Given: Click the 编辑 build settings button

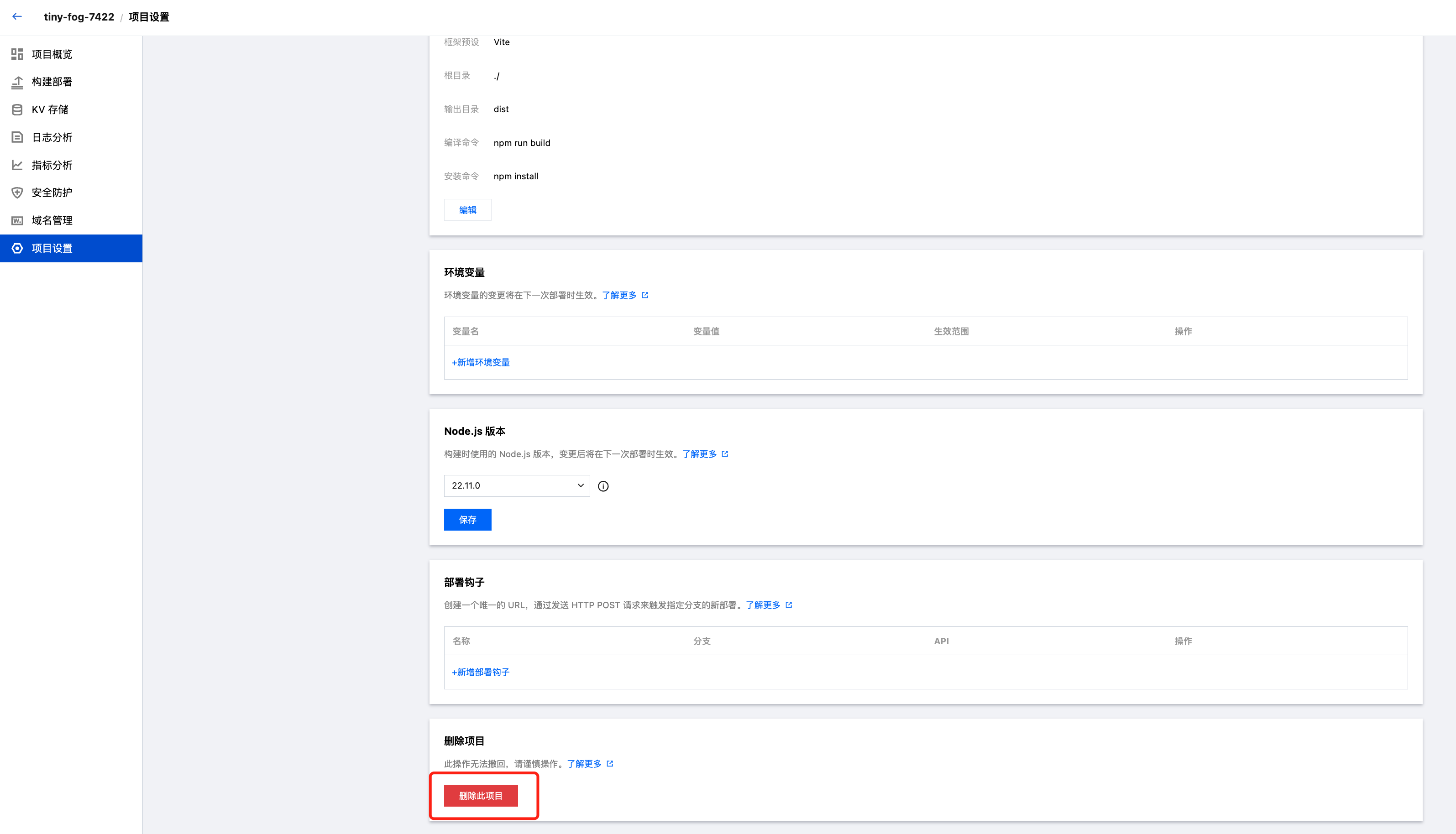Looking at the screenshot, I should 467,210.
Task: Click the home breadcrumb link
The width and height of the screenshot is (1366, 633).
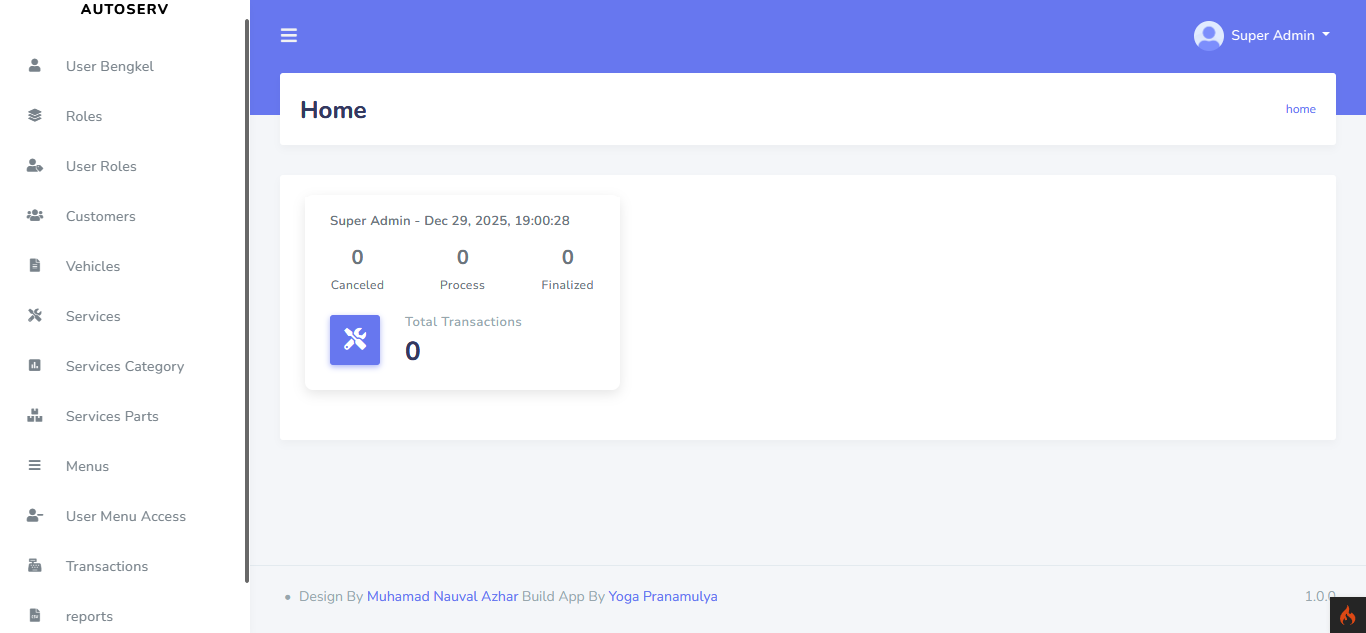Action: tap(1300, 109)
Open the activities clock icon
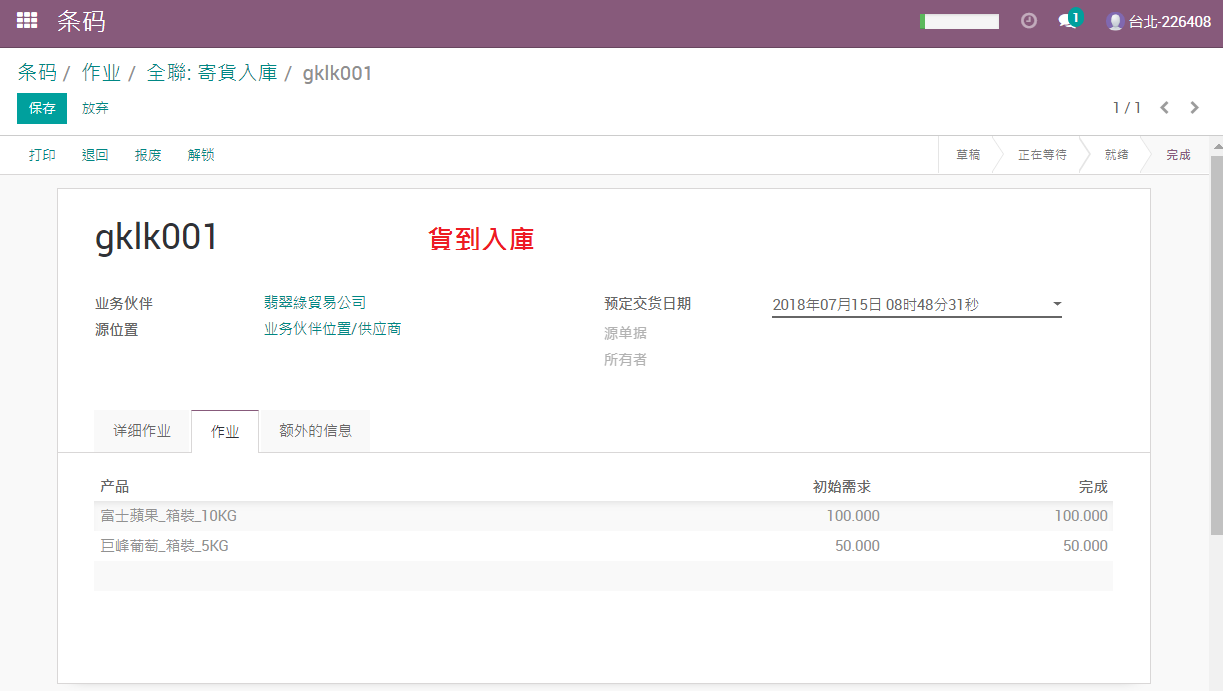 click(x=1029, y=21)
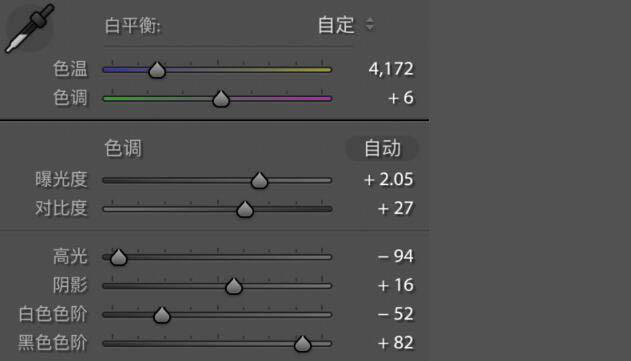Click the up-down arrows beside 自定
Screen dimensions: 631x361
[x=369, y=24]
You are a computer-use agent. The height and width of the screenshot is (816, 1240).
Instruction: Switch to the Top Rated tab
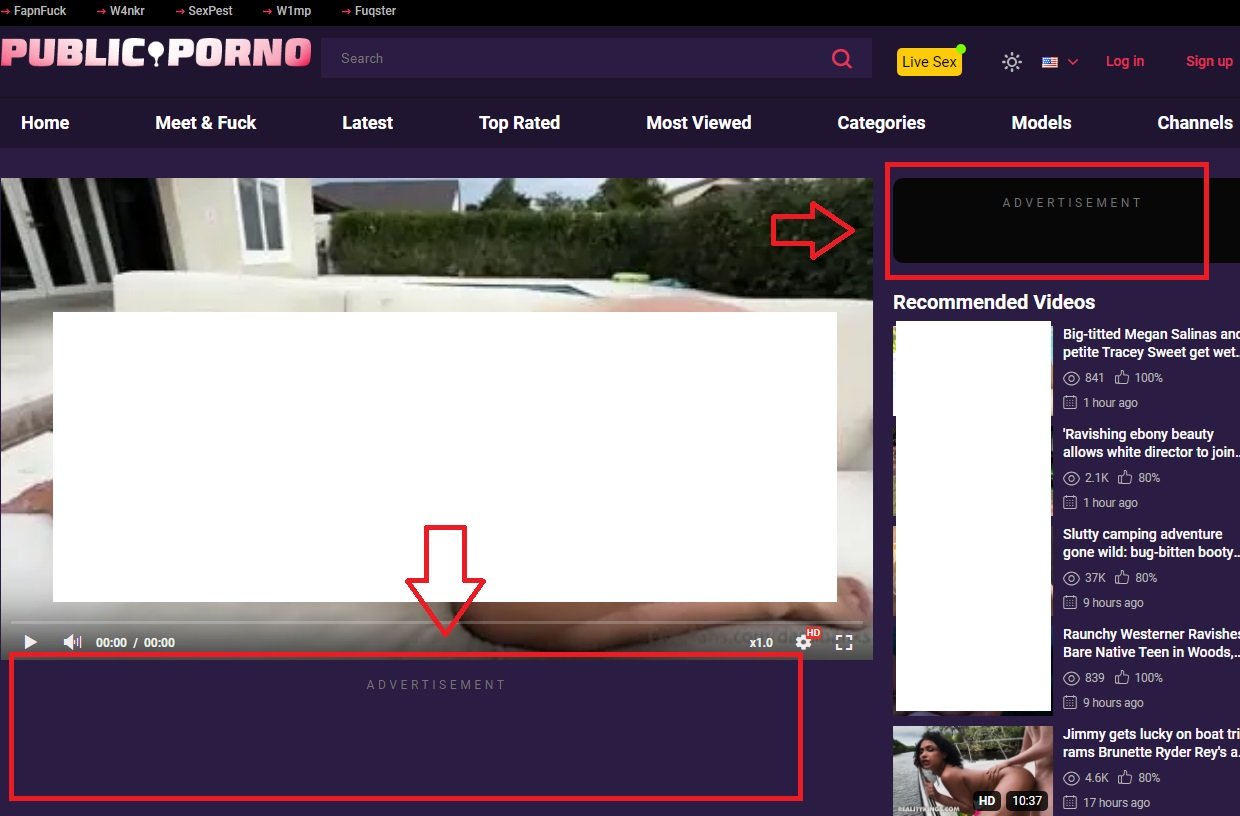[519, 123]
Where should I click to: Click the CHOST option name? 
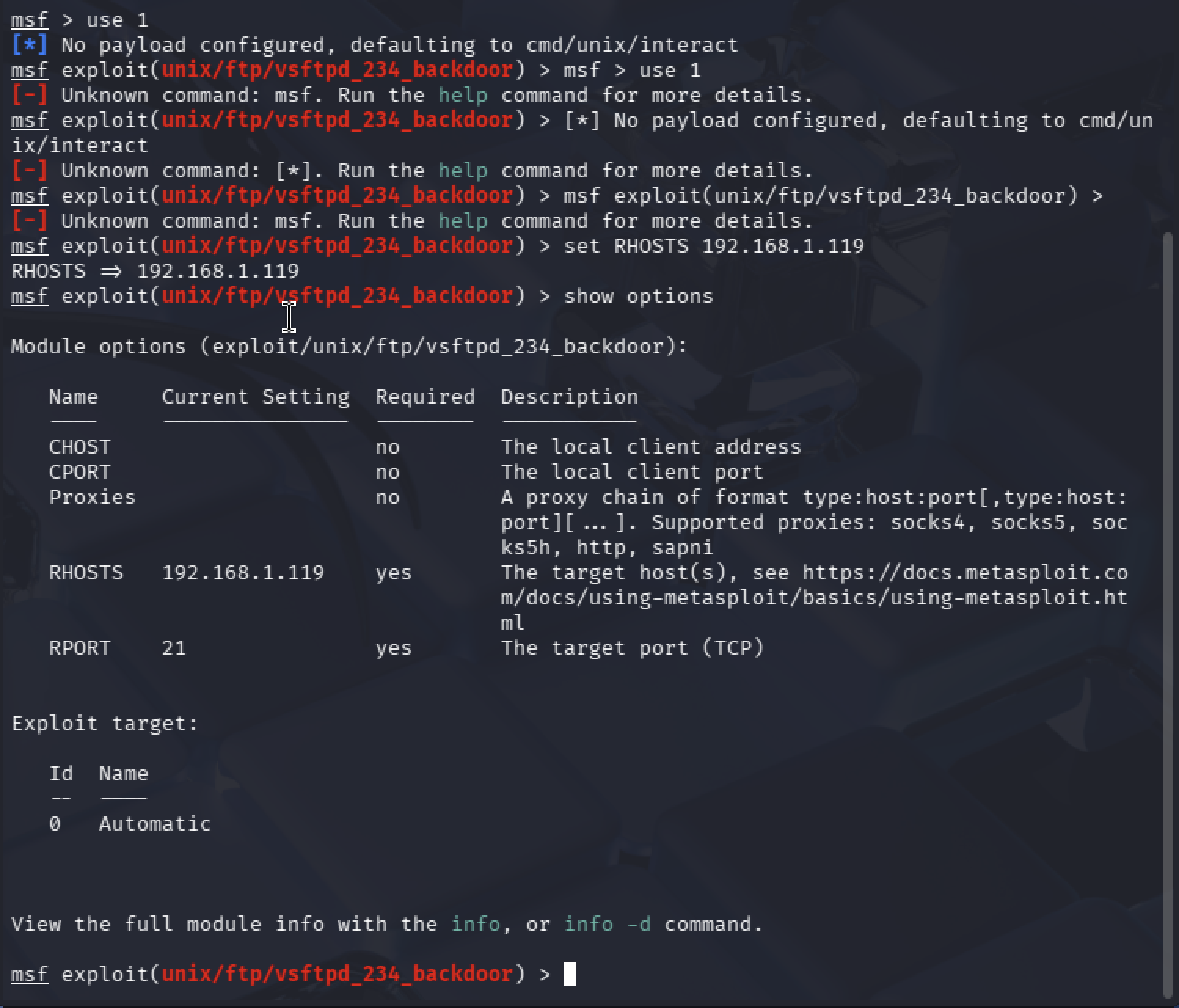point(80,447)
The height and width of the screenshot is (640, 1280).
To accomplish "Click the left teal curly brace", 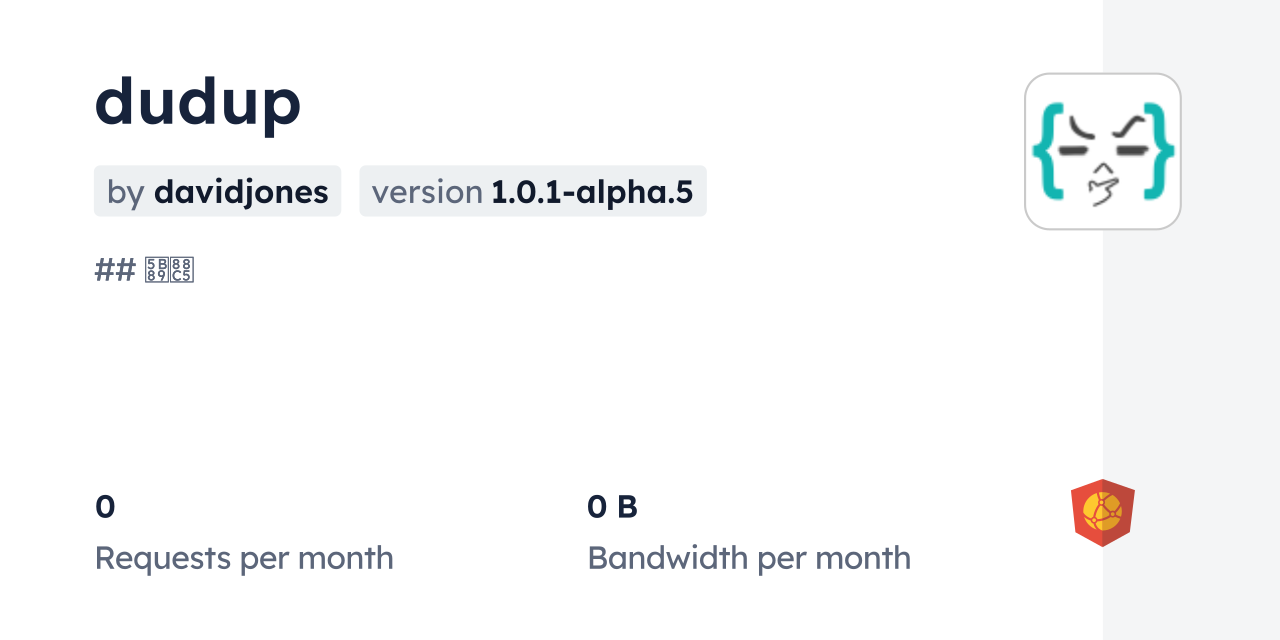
==========
Rewrite all the records with "Top Rated" swapped for "Most Popular", changing nothing else, and leave out the pictures.

> _TASK OUTPUT_
Given: Click the 编辑 build settings button

Looking at the screenshot, I should 467,210.
Task: Click the home breadcrumb link
The width and height of the screenshot is (1366, 633).
Action: tap(1300, 109)
Open the activities clock icon
 click(x=1029, y=21)
Click the up-down arrows beside 自定
Screen dimensions: 631x361
[x=369, y=24]
You are a computer-use agent. The height and width of the screenshot is (816, 1240).
Instruction: Switch to the Most Popular tab
[519, 123]
Where should I click to: Click the CHOST option name? 
point(80,447)
The height and width of the screenshot is (640, 1280).
To accomplish "Click the left teal curly brace", 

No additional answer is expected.